One of the things that stood out to Pyle was old fencing lying in piles throughout the border.
"As we drove along the border, we would see these big piles of old fencing. And it seems that rather than extend the wall they had, they tore out pieces that were the newest sections of it and built this larger wall. Basically, just building it bigger in some of the same areas. My theory is that they couldn't get permissions for the other areas or take more time, and they want to get something done. But, it is shocking to come over a hill and see a big pile of rusty metal," Pyle said.
While many people supported the wall during the Trump administration because of the lack of border security, Pyle understands that point of view but says it is part of a more significant issue.
"It is an incredibly complicated situation. And that's one of the reasons I focused on the experience of seeing the world because to get into the policy in a 12-page comic is not possible. And frankly, it's complicated. But a bigger wall is not a complicated solution to a complicated problem.

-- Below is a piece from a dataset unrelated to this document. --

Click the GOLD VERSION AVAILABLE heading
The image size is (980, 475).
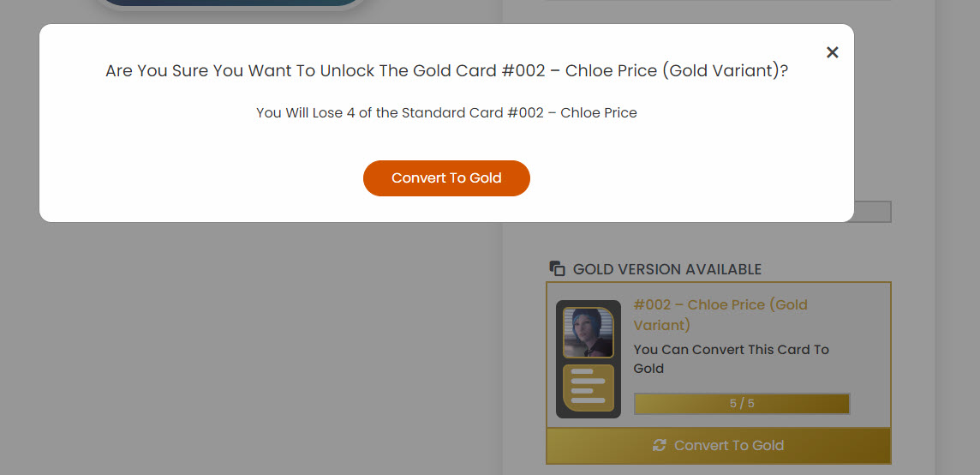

To me, it just seemed like such an obvious gesture of frustration,” Pyle said.
During his trip, Pyle met an artist named Alvaro Enciso, who honors migrants who have passed away while trying to cross the border.
"The wall was built in the 90s to kind of funnel people to the worst, most difficult parts of the desert. It was called prevention through deterrence. So many people have died out there. And they were found, and he felt compelled to mark, to memorialize them in some way. I think he wants to maintain their presence in the desert. He wants people to remember that they died away from family, away from friends. And a fair amount of them are not identified. So the idea is to mark their existence in some way,” he said.

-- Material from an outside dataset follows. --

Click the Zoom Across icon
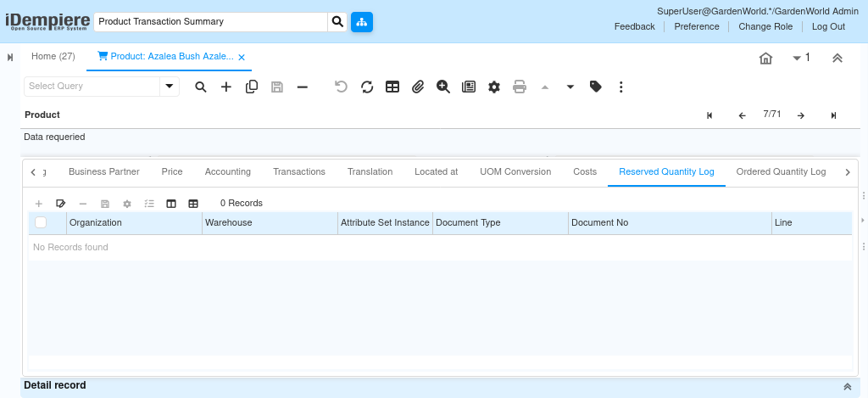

Pyle has done illustrations for other books on immigration and said he chooses artwork to offer a different way to tell a story.
"I do feel like the combinations of words and pictures offers a dialog that happens between relatively straightforward language and more emotional pictures or, in this case, sort of more lyrical language with evocative pictures of landscape. And I feel that combination allows the reader to sort of fill in the gaps, and it gives them some emotional room to experience a situation,” he said.